A year’s worth of sales in six months

By Mark Noble | July 16, 2007 | Last updated on July 16, 2007
3 min read

Long-term net fund sales dropped from $2.56 billion in May to around $1.9 billion last month, according to the latest data from the Investment Funds Institute of Canada. This can likely be attributed to the traditional summer slowdown rather than any weakness in the industry. In fact, last month marked the best June sales number in almost a decade.

“Net sales were the highest sales for the month of June since 1997,” says Pat Dunwoody, IFIC’s vice-president of member services and communications. “Sales for the first six months of 2007 were $25.4 billion, which surpasses annual sales for all of 2006.”

Many of the same trends that have driven sales in 2007 carried over into June, such as the strong investor demand for global equity and balanced funds. The domestic balanced and global balanced asset classes posted the highest sales, at $1.1 billion and $815 million respectively, based on IFIC’s classification system.

“The top three selling (CIFSC) categories were all balanced, led by global balanced, at $579 million, followed by Canadian balanced and Canadian income balanced, each of which also passed the $500 million mark in sales last month,” says Rudy Luukko, investment funds editor at Morningstar Canada. “The top-selling equity category was global equity, with $329 million in sales.”

Like May, June also saw a massive sell-off in Canadian investments, Luukko says.

“The worst-selling equity category was Canadian equity. It was at redemptions of more than $468 million,” Luukko says. “The Canadian market has performed very strongly in recent years. Fund investors and their advisors are either choosing to go with more diversified approaches or they are quite possibly redeploying some of those gains from Canadian investments into foreign funds.”

June saw the reversal of one trend, however, as total industry assets under management (AUM) declined. The total mutual fund asset base was just under $707 billion, a decline of 0.8% from May. IFIC reports that on a year-to-date and year-over year basis, AUM growth is still robust at 6.9% and 19.9% respectively.

Luukko says these declines are to be expected occasionally, since markets will have their ups and downs.

“Asian and emerging markets did well last month, and precious metals and science technology also finished in positive territory. Most long-term asset categories had losses,” he says. “For instance, the Morningstar U.S. equity was down 2.2% last month, and our Canadian equity mutual fund index was down 1.3%, and the global equity mutual index was also down.”

As the IFIC numbers attest, the market downturn had little effect on fund sales. The industry’s consistent sales leaders, RBC Asset Management and TD Asset Management, raked in $364 million and $255 million respectively.
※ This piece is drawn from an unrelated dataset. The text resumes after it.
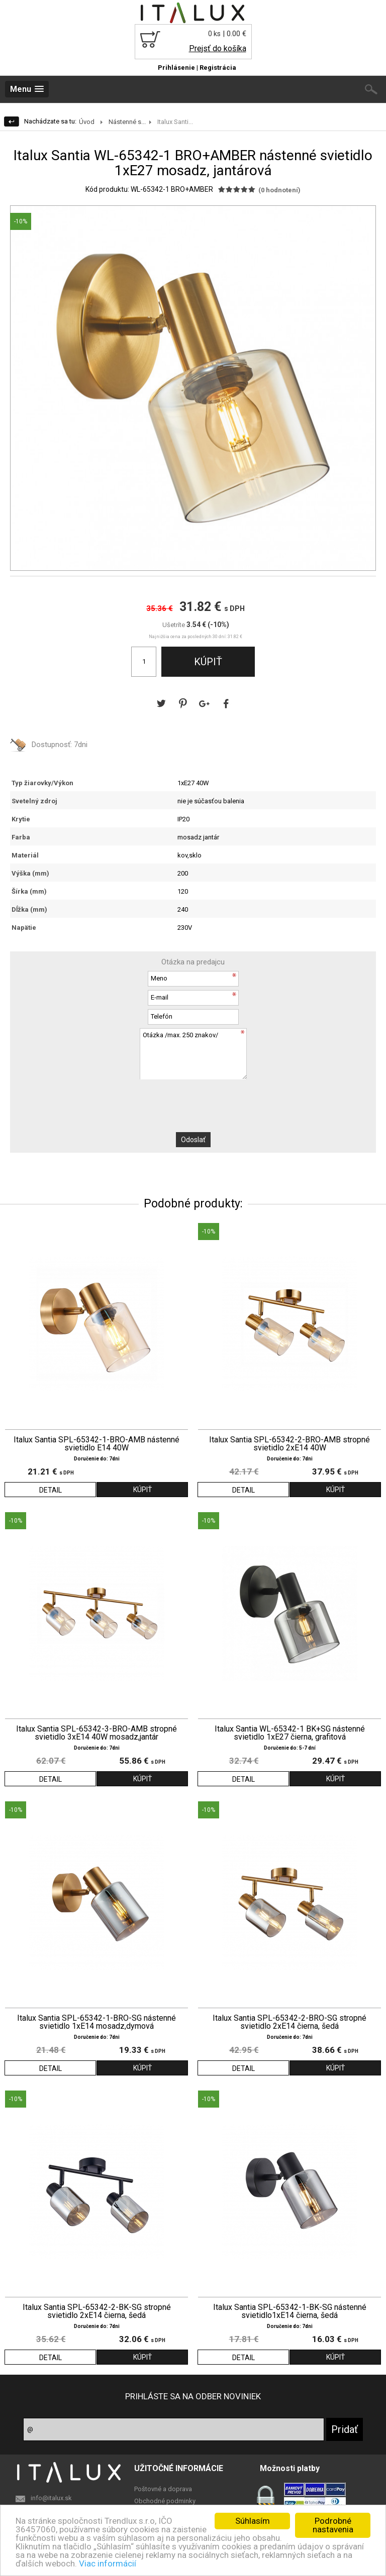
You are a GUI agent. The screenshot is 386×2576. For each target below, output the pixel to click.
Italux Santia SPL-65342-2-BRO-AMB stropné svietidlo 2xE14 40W (289, 1444)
“RBC continues to have strong sales momentum, routinely leading the industry in sales every month. Its money market sales were negative, so all of that growth came in long-term funds as well,” Luukko says. “It’s noteworthy that RBC and TD are also the bank-sponsored firms that have been the most active in marketing their funds through the commissioned fund channels and fee-based channels as well.”

AGF, however, was the real darling of the independent advisory channel, Luukko says, finishing the month with the fourth largest sales tally, at $129 million. Much of that success is on the backs of two funds managed by its star portfolio team in Dublin Ireland, AGF International Advisors. The AGF International Stock Class and the AGF European Equity Class posted sales of $61 million and $33 million respectively.

“The deep-value-style team in Dublin accounted for $94 million in sales, well over half of their total net sales,” he says. “Clearly they’ve been the main driver of sales for AGF.”

On the opposite end of the spectrum is AIC Limited. They suffered another $92 million in redemptions. Its one bright spot was the AIC Global Focus fund, which posted a decent $12 million in sales.

Luukko notes that one new development on the horizon for next is month is that Morningstar Canada will be adopting the revised set of CIFSC categories as part of a reinstatement of a single standard of fund categories in Canada.